19Gouverneur Herodes, die al heel wat slechte dingen had gedaan, maakte een einde aan Johannesʼ optreden door hem gevangen te nemen. 20Want Johannes had in het openbaar gezegd dat het niet goed was dat Herodes samenleefde met Herodias, de vrouw van zijn broer.

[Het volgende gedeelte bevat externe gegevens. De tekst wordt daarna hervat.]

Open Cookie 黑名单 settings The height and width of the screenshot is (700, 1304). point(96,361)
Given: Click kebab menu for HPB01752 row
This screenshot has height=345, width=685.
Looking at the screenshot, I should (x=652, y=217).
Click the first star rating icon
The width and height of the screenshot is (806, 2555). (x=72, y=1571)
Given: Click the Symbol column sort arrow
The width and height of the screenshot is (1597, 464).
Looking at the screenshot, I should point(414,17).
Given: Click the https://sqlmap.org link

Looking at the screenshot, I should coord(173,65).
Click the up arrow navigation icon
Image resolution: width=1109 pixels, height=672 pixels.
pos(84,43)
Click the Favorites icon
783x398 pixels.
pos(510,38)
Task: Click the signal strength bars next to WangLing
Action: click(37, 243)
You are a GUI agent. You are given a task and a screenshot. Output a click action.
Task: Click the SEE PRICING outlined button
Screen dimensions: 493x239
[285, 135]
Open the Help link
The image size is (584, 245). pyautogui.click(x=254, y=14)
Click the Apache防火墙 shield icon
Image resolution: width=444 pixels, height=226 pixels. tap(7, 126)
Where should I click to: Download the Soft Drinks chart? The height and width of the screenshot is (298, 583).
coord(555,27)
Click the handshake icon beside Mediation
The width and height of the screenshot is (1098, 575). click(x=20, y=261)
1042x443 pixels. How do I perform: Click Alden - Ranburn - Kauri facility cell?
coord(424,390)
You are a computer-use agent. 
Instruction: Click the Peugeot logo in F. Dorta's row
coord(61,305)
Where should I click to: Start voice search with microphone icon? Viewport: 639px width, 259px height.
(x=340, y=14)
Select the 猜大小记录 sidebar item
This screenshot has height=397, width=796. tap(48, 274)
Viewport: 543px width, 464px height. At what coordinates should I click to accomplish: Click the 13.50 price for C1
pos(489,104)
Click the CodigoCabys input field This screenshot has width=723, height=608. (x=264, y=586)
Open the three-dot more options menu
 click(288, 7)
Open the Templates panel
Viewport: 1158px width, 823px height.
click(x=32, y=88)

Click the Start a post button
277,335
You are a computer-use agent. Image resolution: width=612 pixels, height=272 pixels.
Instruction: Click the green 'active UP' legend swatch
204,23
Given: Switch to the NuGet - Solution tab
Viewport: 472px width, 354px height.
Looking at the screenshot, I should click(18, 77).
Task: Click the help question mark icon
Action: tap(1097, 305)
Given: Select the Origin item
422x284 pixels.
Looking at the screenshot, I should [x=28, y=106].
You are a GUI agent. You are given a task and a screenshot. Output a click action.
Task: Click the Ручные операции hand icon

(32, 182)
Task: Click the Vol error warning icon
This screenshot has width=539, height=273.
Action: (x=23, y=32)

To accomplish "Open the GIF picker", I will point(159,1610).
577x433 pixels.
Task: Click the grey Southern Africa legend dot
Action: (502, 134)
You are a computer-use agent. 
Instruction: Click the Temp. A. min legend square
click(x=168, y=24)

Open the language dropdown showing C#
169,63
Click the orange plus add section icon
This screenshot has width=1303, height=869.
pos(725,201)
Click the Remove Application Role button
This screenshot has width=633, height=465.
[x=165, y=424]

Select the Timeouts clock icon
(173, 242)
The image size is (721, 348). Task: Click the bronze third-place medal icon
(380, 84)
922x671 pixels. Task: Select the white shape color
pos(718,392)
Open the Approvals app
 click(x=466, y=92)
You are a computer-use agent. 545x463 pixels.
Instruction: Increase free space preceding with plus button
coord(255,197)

21In de tijd dat Johannes nog vrij was, mengde Jezus Zich tussen de mensen om gedoopt te worden. Na zijn doop, terwijl Hij in gebed was, 22ging de hemel open en streek de Heilige Geest als een duif op Hem neer. Een stem uit de hemel zei: ‘U bent mijn geliefde Zoon. U verheugt mijn hart.’

De voorouders van Jezus

23Jezus begon in het openbaar op te treden toen Hij ongeveer dertig jaar oud was. Men dacht dat Jozef zijn vader was. 24De vader van Jozef was Eli; de vader van Eli was Mattat; de vader van Mattat was Levi; de vader van Levi was Melchi; de vader van Melchi was Jannai; de vader van Jannai was Jozef; 25de vader van Jozef was Mattatias; de vader van Mattatias was Amos; de vader van Amos was Naüm; de vader van Naüm was Hesli; 26De vader van Hesli was Naggai; de vader van Naggai was Maät; de vader van Maät was Mattatias; de vader van Mattatias was Semeïn; de vader van Semeïn was Josech; de vader van Josech was Joda; 27de vader van Joda was Joanan; de vader van Joanan was Resa; de vader van Resa was Zerubbabel; de vader van Zerubbabel was Sealtiël; 28de vader van Sealtiël was Neri; de vader van Neri was Melchi; de vader van Melchi was Addi; de vader van Addi was Kosam; de vader van Kosam was Elmadan; de vader van Elmadan was Er; de vader van Er was Jozua; 29de vader van Jozua was Eliëzer; de vader van Eliëzer was Jorim; de vader van Jorim was Mattat; de vader van Mattat was Levi; 30de vader van Levi was Simeon; de vader van Simeon was Juda; de vader van Juda was Jozef; de vader van Jozef was Jonan; 31de vader van Jonan was Eljakim; de vader van Eljakim was Melea; de vader van Melea was Menna; de vader van Menna was Mattata; de vader van Mattata was Natan; de vader van Natan was David; 32de vader van David was Isaï; de vader van Isaï was Obed; de vader van Obed was Boaz; de vader van Boaz was Selach; de vader van Selach was Nachson; 33de vader van Nachson was Amminadab; de vader van Amminadab was Admin; de vader van Admin was Arni; de vader van Arni was Chesron; de vader van Chesron was Peres; 34de vader van Peres was Juda; de vader van Juda was Jakob; de vader van Jakob was Isaak; de vader van Isaak was Abraham; de vader van Abraham was Terach; de vader van Terach was Nachor; 35de vader van Nachor was Serug; de vader van Serug was Reü; de vader van Reü was Peleg; de vader van Peleg was Eber; de vader van Eber was Selach; 36de vader van Selach was Kenan; de vader van Kenan was Arpachsad; de vader van Arpachsad was Sem; de vader van Sem was Noach; 37de vader van Noach was Lamech; de vader van Lamech was Metuselach; de vader van Metuselach was Henoch; de vader van Henoch was Jered; de vader van Jered was Mahalalel; 38de vader van Mahalalel was Kenan; de vader van Kenan was Enos; de vader van Enos was Set; de vader van Set was Adam en de vader van Adam was God.